I’ve found that I’m much more likely to have a nutrient packed smoothie for breakfast and colorful salad for lunch, when they’re prepped and ready for me to grab in the morning.

If I have to set aside extra time in the morning to put these meals together, it usual doesn’t happen. Using Sundays as a meal prep day however, seems to work well for me.

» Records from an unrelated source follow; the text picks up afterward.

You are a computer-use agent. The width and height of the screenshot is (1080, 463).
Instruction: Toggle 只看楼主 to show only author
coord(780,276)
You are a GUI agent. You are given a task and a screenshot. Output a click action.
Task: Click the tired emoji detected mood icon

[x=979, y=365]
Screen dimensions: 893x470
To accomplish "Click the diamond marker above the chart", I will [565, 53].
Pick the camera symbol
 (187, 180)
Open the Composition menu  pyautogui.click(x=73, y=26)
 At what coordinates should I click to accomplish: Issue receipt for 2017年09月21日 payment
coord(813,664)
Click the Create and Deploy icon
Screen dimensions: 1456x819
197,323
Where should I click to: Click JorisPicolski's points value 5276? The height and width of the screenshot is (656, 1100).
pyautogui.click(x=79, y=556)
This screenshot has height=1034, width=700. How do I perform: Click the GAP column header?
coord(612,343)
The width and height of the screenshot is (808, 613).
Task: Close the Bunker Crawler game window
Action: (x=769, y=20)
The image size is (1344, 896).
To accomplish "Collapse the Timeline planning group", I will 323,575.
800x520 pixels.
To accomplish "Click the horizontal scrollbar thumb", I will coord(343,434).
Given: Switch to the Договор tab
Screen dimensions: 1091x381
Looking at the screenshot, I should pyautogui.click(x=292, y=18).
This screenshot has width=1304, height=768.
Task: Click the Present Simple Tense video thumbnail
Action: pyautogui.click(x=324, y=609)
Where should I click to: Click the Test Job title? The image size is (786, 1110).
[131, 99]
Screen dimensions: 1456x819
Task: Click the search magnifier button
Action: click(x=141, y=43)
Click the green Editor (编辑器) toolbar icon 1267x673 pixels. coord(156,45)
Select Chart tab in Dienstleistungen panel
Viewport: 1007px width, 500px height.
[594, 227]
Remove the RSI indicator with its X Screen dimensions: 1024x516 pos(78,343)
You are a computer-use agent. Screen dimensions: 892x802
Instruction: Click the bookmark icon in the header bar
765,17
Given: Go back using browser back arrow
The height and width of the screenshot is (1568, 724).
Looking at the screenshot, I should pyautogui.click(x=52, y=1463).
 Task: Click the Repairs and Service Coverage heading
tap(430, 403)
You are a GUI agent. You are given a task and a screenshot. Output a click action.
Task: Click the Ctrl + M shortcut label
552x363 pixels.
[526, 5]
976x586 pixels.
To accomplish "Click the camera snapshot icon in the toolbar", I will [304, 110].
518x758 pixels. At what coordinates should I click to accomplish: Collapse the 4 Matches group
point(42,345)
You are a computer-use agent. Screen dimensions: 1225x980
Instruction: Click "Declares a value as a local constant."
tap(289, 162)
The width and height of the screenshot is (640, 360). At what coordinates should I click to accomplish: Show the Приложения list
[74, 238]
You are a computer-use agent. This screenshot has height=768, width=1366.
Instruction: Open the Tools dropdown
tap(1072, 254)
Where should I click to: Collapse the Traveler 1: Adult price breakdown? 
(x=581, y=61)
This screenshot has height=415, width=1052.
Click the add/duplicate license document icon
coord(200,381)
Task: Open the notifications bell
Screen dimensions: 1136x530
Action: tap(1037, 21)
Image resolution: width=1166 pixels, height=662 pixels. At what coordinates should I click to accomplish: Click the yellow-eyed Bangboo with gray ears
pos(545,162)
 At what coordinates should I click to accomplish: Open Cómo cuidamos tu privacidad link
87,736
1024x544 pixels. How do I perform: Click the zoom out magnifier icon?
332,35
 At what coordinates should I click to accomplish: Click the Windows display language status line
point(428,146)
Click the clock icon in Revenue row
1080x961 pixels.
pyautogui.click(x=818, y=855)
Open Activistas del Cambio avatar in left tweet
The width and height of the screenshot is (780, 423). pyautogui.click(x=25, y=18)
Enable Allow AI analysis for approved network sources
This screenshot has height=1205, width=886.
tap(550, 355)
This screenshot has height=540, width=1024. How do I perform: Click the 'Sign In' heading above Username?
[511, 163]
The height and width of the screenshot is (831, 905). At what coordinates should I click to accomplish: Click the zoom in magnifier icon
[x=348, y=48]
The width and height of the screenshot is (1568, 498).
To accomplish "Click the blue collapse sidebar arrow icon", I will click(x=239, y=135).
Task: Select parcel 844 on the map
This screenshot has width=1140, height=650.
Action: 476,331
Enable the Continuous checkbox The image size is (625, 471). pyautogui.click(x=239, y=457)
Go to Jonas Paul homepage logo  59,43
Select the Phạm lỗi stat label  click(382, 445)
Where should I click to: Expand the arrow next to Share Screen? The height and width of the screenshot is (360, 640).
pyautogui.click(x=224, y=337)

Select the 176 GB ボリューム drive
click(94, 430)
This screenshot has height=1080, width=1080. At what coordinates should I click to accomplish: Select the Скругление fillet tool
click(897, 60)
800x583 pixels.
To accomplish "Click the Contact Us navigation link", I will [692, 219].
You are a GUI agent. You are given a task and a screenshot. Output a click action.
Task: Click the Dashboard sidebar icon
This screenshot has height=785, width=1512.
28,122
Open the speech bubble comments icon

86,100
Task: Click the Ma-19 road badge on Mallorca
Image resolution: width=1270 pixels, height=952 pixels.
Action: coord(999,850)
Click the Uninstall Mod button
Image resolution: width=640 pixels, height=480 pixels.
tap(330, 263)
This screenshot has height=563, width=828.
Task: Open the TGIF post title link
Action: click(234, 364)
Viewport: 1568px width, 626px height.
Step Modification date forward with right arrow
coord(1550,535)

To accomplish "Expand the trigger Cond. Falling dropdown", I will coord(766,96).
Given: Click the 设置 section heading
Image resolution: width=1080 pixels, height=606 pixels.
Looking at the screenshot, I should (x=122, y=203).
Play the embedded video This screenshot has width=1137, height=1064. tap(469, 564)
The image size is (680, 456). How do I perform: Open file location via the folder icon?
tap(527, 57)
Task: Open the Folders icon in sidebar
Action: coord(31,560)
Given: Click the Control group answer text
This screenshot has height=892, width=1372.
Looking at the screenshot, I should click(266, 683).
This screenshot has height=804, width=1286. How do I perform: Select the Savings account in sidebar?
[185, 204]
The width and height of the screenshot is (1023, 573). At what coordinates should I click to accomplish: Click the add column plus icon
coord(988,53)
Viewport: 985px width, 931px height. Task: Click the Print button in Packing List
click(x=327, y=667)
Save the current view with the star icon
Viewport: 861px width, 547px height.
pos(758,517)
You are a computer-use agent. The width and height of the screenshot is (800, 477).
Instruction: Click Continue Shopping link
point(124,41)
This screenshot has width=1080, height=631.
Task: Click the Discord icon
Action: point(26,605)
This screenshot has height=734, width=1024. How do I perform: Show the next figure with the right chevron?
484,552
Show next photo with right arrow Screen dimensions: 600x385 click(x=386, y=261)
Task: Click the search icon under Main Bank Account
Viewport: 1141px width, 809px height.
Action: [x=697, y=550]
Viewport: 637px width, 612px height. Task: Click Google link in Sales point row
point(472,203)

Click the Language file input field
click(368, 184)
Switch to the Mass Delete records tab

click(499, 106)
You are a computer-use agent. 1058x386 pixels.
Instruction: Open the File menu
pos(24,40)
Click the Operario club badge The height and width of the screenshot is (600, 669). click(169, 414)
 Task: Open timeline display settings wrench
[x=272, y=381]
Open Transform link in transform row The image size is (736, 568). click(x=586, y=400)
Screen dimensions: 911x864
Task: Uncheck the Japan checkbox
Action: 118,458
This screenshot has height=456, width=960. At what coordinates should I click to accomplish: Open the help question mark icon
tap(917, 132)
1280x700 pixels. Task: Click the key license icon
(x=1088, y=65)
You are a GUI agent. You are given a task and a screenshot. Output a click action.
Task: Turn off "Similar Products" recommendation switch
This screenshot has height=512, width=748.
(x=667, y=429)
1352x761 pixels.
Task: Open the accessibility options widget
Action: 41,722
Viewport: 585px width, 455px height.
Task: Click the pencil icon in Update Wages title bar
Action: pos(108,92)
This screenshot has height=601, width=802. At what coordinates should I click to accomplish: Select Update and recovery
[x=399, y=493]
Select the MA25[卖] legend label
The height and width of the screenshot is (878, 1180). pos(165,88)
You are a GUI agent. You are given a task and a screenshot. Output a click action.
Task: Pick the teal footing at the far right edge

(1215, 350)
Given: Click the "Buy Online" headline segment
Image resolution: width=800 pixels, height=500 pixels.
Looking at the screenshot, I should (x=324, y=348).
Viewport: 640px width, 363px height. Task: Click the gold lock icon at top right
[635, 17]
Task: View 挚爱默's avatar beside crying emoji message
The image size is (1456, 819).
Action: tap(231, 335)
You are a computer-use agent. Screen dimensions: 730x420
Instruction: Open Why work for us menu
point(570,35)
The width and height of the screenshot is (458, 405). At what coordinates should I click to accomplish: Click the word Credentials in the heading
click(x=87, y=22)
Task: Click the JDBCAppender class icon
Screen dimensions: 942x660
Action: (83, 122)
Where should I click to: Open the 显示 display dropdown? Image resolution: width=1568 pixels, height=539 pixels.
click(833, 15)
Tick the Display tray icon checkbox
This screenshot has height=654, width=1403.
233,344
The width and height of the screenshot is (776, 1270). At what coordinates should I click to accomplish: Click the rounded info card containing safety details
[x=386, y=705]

Sunday mornings I stop at my neighborhood’s farmers market, see what looks good, and take it home to cook for the week. I generally think about what I want to make before hand, so I have some idea of what I need from the market. That being said, it’s fun to get home with lots of fresh produce and see what culinary creations I can come up with.

Roasted Potatoes
Lentil Stir-fry
Sugar-free Chocolate Orange Energy Bites

Meals I prep:

  • 5 fruit and veggie smoothies: One for each weekday, in mason jars. These might include greens, seasonal fruit or a banana, some nut butter, unsweetened plant milk (usually almond), matcha powder, carob powder, and flax or chia seeds.
  • 1 big bowl of salad: I prep the salad in a big bowl, then divide it into 5 glass containers or mason jars. Salads should be colorful and filled with various textures. I start with a base of greens, add in shredded veggies (beets and carrots this week), a protein (red lentils this time), a fat (avocado, nuts, seeds), and drizzle some homemade dressing on top.
  • 2 dinner options: To avoid eating the same thing for dinner every night, I make some different meal options. This week I prepped lots of chickpeas, a lentil stirfry, roasted sweet and white potatoes, brown rice, sauteed greens, and more. I can freeze the chickpeas, rice, and lentil stirfry for eating another week as well.
  • Snacks: Some of my favorite snacks are raw veggies and hummus (homemade sweet potato hummus this week), date and nut bars/bites (chocolate orange bites this week), and sliced fruit in nut butter (cinnamon walnut butter!).

Tips for bulk cooking:

  1. Make cooking fun: Don’t think of it as a chore. Set aside some time once a week to get your creative culinary juices flowing and make some kick butt dishes.
  2. Have a plan: Think through what types of meals you want to eat throughout the week, so you’re not going in completely blind.
  3. Cook with what’s in season: Not only will you be supporting local food systems (and hence the environment), but the food you buy will TASTE BETTER. Think about what vegetables and fruit are in season, and hence will be available at market.
  4. Freeze leftovers: If you’re tired of eating a certain dish, freeze it for another time.
  5. Make it yourself: A lot of money can be saved by making your own nut butters, hummus, and other snacks. Plus you can really tailor them to your personal taste preferences.